Тютчев, без сомнения, дорожил столь близкими отношениями с царем, которые открывали перед ним определенные политические возможности. Но в то же время было бы совершенно ошибочным полагать, что он идеализировал Александра II (о крайне резкой тютчевской оценке Николая I уже говорилось подробно выше) и возлагал на него серьезные надежды. Другое дело, что поэт стремился всеми доступными ему способами побудить Александра II следовать истинному внешнеполитическому курсу. При этом он прекрасно сознавал, насколько трудной, а подчас и безнадежной была эта задача.
В том самом письме, где рассказано о столь «задушевной» встрече с царем, поэт с глубокой горечью говорит: «…Трагична участь бедных кандиотов, которые будут раздавлены. Наше поведение (то есть в конечном счете внешнеполитическое поведение самого царя. — В.К.) в этом деле самое жалкое. Иногда преступно и всегда бесчестно быть настолько ниже своей задачи».
Речь шла о начавшемся еще весной 1866 года восстании греческого населения острова Крит (по-гречески — кандиотов) против турецкого владычества; Тютчев, кстати сказать, предрекает неизбежное подавление восстания почти за два года до того, как это действительно произошло. Победа этого восстания имела бы громадное значение не только для греков, но а для положения России на Востоке.
Западные державы всячески поддерживали Турцию, и русское правительство проявило, пользуясь тютчевскими определениями, бесчестную и даже преступную нерешительность и трусость. Тютчев еще в декабре 1866 года посвятил критскому восстанию одно из сильнейших своих политических стихотворений, опубликованное в 1868 году:
Ты долго ль будешь за туманом
Скрываться, Русская звезда,
Или оптическим обманом
Ты обличишься навсегда?
Ужель навстречу жадным взорам,
К тебе стремящимся в ночи,
Пустым и ложным метеором
Твои рассыплются лучи?
Все гуще мрак, все пуще горе,
Все неминуемей беда —
Взгляни, чей флаг там гибнет в море,
Проснись — теперь иль никогда…
Важно обратить внимание на то, что поэт со столь родственным чувством и столь трагически говорит о судьбе не славян, а греков; это лишнее свидетельство его непричастности к племенному, «панславистскому» мировоззрению. По-видимому, тогда же Тютчев пишет резкие стихи, обличающие политику западных держав, которые «щитом своим прикрывают» Турцию, отдавая на заклание греков:
Несется клич: «Распни, распни его!
Предай опять на рабство и на муки!»

########################################

# [РАБОЧЕЕ ЗАДАНИЕ]
Напишите продолжение текста о Тютчеве и критском восстании, начав сразу после последней приведенной строки.

# [ЗАПИСАННЫЕ ДАННЫЕ]
########################################

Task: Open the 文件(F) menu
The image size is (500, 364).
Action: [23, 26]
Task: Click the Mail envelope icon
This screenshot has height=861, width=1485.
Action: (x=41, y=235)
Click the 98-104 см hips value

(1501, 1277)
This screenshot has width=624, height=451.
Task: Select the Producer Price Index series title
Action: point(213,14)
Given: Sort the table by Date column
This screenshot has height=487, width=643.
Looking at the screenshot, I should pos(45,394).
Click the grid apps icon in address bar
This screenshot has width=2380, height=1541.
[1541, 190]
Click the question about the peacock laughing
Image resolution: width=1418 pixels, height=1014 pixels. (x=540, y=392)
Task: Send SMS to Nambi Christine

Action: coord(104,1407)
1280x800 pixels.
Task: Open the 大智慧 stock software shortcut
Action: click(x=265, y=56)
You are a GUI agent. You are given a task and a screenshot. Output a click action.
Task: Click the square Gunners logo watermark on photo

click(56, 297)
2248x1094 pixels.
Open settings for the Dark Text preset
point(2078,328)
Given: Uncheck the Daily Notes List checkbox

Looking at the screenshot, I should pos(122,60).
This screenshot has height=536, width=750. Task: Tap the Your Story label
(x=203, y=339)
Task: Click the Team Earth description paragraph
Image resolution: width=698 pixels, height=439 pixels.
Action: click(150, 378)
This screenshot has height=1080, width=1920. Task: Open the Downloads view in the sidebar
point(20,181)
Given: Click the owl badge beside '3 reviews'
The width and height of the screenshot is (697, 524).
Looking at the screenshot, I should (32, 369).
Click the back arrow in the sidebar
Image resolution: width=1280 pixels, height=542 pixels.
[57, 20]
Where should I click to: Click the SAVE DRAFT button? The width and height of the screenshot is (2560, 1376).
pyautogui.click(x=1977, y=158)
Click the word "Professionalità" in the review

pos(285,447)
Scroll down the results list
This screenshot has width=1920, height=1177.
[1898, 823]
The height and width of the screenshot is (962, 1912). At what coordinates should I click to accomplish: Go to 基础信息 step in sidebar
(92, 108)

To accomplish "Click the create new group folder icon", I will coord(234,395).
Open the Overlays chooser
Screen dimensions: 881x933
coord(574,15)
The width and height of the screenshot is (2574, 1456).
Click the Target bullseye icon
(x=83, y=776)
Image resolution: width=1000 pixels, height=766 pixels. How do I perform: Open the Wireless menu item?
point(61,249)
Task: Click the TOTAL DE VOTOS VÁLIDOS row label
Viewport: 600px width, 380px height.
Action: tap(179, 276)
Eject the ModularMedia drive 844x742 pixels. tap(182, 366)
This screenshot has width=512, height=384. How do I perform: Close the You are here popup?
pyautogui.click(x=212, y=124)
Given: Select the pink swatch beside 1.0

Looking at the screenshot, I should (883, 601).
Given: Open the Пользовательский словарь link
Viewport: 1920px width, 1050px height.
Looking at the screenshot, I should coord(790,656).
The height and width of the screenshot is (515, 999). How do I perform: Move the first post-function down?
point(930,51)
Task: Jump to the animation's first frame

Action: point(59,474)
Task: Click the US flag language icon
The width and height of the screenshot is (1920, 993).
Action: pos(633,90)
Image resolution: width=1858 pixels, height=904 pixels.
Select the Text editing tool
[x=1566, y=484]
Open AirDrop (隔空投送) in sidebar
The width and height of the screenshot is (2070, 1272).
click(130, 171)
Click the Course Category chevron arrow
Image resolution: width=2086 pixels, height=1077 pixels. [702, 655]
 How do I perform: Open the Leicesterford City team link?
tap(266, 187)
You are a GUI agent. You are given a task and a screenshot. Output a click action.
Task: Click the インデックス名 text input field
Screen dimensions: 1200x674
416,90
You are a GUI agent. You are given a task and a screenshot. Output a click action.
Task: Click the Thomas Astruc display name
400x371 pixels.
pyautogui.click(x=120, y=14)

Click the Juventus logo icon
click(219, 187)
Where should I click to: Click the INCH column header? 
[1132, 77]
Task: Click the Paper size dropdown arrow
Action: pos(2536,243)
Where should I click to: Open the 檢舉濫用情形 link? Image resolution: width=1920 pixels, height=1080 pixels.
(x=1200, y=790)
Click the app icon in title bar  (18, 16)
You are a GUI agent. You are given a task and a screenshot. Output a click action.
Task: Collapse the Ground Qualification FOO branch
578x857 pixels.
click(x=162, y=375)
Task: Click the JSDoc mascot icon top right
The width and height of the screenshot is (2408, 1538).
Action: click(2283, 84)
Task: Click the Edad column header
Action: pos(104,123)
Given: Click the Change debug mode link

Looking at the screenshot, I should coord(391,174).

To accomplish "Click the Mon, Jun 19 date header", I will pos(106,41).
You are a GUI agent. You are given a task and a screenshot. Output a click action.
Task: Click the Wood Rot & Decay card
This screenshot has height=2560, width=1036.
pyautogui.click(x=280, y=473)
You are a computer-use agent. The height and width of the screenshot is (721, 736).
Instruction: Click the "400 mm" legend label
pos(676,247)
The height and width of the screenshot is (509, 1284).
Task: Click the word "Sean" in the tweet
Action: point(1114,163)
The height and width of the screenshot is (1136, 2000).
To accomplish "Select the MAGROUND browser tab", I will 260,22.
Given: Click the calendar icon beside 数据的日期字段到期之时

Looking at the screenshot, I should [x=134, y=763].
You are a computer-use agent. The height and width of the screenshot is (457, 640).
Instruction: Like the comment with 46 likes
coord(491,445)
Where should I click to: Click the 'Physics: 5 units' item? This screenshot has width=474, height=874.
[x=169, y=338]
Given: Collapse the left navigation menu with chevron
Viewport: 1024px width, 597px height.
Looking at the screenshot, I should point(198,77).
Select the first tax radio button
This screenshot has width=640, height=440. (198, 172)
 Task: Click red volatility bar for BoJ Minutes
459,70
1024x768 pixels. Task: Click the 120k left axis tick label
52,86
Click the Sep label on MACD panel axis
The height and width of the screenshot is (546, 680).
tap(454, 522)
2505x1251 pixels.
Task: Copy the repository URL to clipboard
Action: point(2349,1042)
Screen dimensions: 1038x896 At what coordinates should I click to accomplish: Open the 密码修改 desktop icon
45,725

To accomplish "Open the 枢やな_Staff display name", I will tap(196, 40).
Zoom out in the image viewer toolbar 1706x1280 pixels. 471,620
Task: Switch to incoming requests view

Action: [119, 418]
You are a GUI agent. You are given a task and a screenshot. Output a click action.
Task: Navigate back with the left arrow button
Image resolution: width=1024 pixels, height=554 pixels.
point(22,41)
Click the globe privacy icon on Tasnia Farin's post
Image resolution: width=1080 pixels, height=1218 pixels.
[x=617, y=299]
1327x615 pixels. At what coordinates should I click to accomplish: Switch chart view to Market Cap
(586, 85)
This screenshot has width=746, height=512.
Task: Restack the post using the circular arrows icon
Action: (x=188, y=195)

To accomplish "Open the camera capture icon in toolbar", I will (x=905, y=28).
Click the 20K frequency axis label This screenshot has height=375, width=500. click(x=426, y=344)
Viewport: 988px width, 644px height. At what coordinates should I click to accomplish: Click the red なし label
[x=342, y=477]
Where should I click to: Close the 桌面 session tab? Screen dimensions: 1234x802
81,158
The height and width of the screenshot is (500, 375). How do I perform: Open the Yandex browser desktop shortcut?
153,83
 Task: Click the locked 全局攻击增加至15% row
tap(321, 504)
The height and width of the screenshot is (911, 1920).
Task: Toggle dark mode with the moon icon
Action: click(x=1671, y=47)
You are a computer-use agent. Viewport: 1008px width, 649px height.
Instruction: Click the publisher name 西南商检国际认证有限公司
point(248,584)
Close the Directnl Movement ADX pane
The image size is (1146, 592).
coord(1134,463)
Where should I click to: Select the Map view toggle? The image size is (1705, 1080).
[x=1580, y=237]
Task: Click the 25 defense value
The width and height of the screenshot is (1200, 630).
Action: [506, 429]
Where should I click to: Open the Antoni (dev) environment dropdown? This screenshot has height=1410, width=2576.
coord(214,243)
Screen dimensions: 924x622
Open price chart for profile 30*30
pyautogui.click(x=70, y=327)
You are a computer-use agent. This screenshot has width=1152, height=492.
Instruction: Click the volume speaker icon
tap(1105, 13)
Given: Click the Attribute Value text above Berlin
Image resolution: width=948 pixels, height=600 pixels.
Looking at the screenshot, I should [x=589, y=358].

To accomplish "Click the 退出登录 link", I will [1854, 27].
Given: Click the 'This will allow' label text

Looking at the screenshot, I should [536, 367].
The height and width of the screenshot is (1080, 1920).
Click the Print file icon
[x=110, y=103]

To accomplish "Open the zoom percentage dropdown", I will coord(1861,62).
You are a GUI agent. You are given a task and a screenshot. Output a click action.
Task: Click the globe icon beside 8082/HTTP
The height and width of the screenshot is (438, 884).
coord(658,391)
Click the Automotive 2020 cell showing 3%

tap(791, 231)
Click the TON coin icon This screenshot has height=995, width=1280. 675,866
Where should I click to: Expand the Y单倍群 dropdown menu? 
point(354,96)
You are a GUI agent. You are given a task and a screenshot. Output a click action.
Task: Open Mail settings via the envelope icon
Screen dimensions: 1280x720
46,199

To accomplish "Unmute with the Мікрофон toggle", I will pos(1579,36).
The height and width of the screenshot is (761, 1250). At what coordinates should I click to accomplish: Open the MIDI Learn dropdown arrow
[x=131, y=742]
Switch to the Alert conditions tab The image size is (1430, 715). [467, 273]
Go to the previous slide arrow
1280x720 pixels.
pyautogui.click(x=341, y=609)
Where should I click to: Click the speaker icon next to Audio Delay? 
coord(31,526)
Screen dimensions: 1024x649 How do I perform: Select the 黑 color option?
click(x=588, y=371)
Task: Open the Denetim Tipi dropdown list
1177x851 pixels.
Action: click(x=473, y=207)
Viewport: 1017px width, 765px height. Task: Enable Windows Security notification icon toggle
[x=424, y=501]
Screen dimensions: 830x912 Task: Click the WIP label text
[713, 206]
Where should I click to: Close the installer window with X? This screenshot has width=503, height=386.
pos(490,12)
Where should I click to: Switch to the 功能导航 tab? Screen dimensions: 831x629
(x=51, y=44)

########################################

# [ОТВЕТ НА ЗАДАНИЕ]
О Русь, ужель не слышишь эти звуки
И, как Пилат, свои умоешь руки?
Ведь это кровь из сердца твоего!
Позднее, в 1897 году, стихи эти были включены в изданный в Москве сборник «Братская помощь пострадавшим в Турции армянам», составленный выдающимся армянским и одновременно русским общественным деятелем и историком Григорием Аветовичем Джаншиевым (1851–1900).
Тот факт, что тютчевские стихи, посвященные грекам, были как бы переадресованы армянам, вполне естествен. Как уже не раз говорилось выше, поэт с юных лет был тесно связан с целым рядом представителей армянской общественности и культуры в Москве и Петербурге. И именно в 1867 году, во время восстания на Крите, Тютчев сообщал жене (8 октября): «Вчера я навестил армянского патриарха-католикоса, который… выразил желание со мной познакомиться… Патриарх занимает квартиру Лазаревых» (близких друзей Тютчева). По-видимому, тогда же поэт передал кому-либо из армянских деятелей процитированные стихи, как бы подтверждая, что, создавая их, он думал о судьбе не только греков, но и армян. В пользу этого предположения говорит и тот факт, что текст стихов дошел до нас лишь в публикации Г.А. Джаншиева в упомянутом сборнике «Братская помощь пострадавшим в Турции армянам» (то есть стихи сохранились только лишь в армянских кругах).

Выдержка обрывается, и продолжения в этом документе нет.